A: There is a known problem with some versions of WAMP that include a version of PHP (5.3) that some versions of Drupal is not compatible with. See http://tomgeller.com/content/tips-running-drupal-windows-using-wamp#comment-831 for more information.
If that is not causing the issue, reference the tips at http://tomgeller.com/content/tips-running-drupal-windows-using-wamp.
If you don't see the solution at either of those links, try using another AMP stack, such as XAMPP or the Acquia stack installer. See http://tomgeller.com/content/what-hells-wrong-drupal-wamp for discussion about these.
Q: After installing XAMPP and running Drupal for the first time, the Administration menu does not appear. What is the reason for this?
A: There are several possible problems. Here are some likely solutions. (These may also solve problems encountered with other AMP stacks.)
  1. Increase XAMPP's PHP allocation.
  2. Check to make sure all XAMPP's paths are correct and that permissions are correct. If the database information appears, but not Drupal's supporting files, and an included theme is being used, the supporting files will be in the /modules folder.
  3. Another solution is to not use WAMP or XAMPP. One option is to use Acquia's Drupal Stack Installer ("DAMP"), which can be found at http://www.acquia.com/downloads. However, that installs Acquia Drupal, which is a version of "normal" Drupal extended with additional modules. If  only core Drupal is desired, see the instructions at http://acquia.com/blog/kieran/try-drupal-7-alpha-your-laptop-or-desktop. (The instructions are for Drupal 7, but will work for Drupal 6 as well.)
Q: In the "Using the example files" movie, the method of importing information to the database is shown, using the backup in Chapter 10. When attempting to do this, the following error is shown: "No data was received to import. Either no file name was submitted, or the file size exceeded the maximum size permitted by your PHP configuration. See FAQ 1.16." The system is running the latest versions of Apache, PhP and MySQL, on Windows Vista. What could be causing the problem?
A: This is probably caused because your AMP stack allocates too little memory to PHP. 
 
That's especially true if you're using WAMP, which only gives PHP 2MB of memory, when it really needs at least 16MB. 
You'll see the issue if you go to the MySQL-controlling phpMyAdmin screen (probably at http://localhost/phpMyAdmin) and click "Import": The maximum file size allowed is 2,048K. That's only 2MB, and the databases for most Drupal sites are much larger than that. (The example site for Drupal Essential Training gets as big as 5MB.) The video "Installing WAMP and Drupal on Windows" shows (at around 3:30) where the php.ini file is, but here are some more-complete instructions to increase that memory limit. 

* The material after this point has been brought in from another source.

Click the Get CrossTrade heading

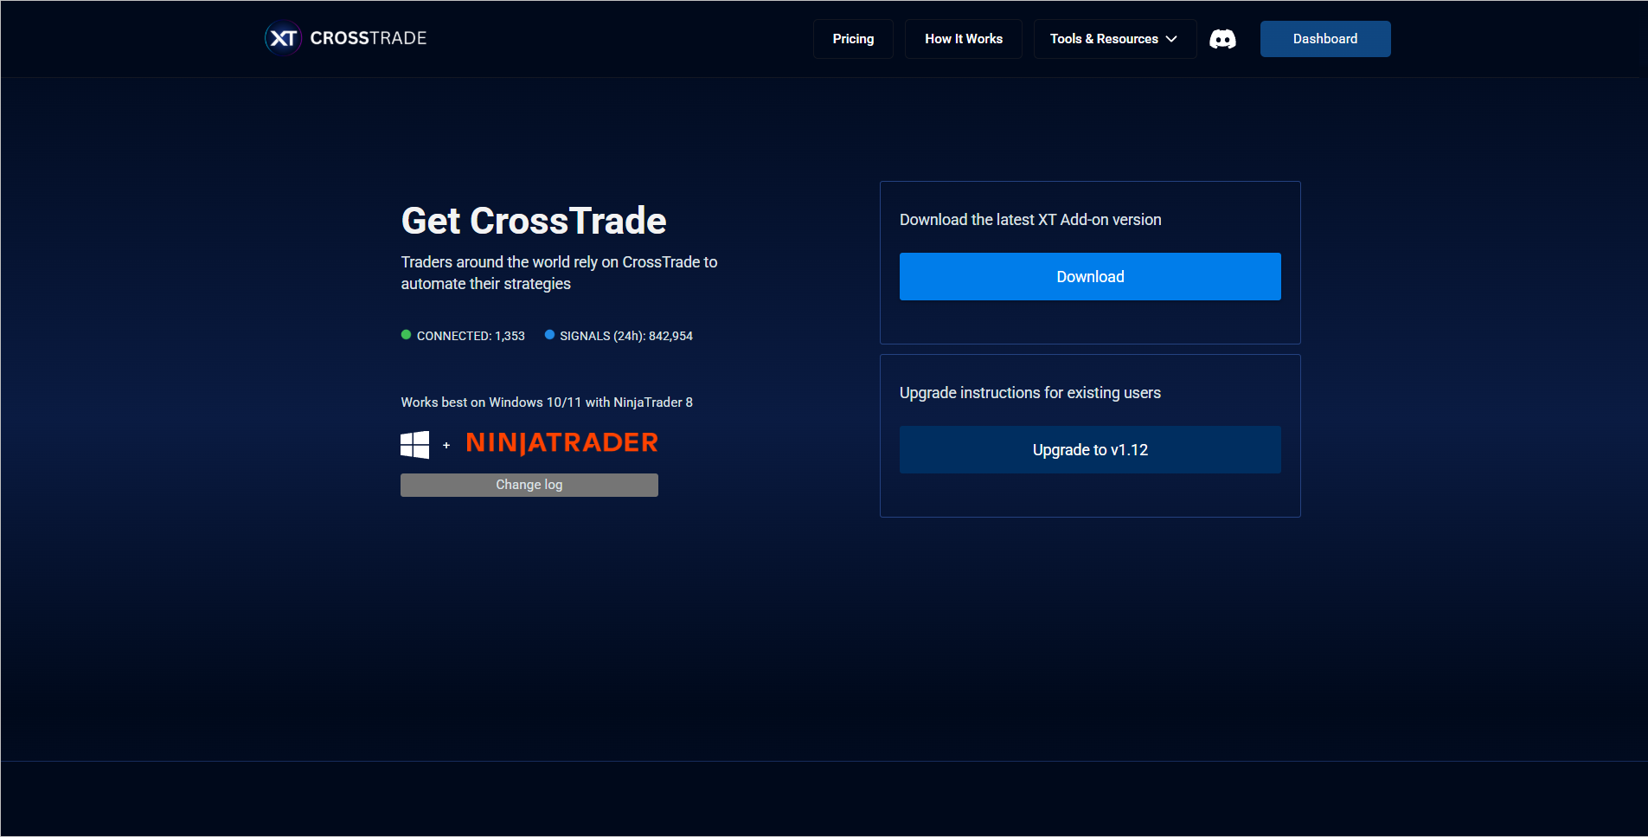pos(534,221)
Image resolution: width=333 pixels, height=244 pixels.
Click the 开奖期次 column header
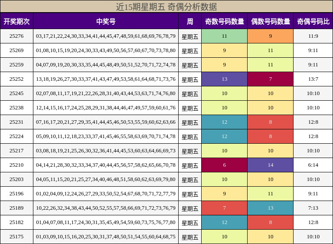[x=16, y=21]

  1. Click the WAMP icon in your system tray.
  2. Select "PHP". In the side menu, select "php.ini" to open a file containing PHP's configuration options.
  3. Search for the line, "upload_max_filesize = 2M".
  4. Change it to "upload_max_filesize = 32M" (or whatever you like). 
  5. Save the file and restart WAMP. (Better yet, restart your computer entirely to be sure. I'm frankly not sure whether it makes a difference.)
  6. Now go back to that "Import" screen in phpMyAdmin: You should notice that the limit has changed.
Q: I don't remember the default username and password used demonstrate Drupal.
A: The default username used in the course is "admin"; the default password is "booth".
Q: How can I change Drupal's administrative username and password?
A: If for some reason the default exercise file username (admin) and password (booth) don't work, you can change them in the database itself using phpMyAdmin. (This technique is demonstrated in a video from Chapter 8, "Recovering from disasters".)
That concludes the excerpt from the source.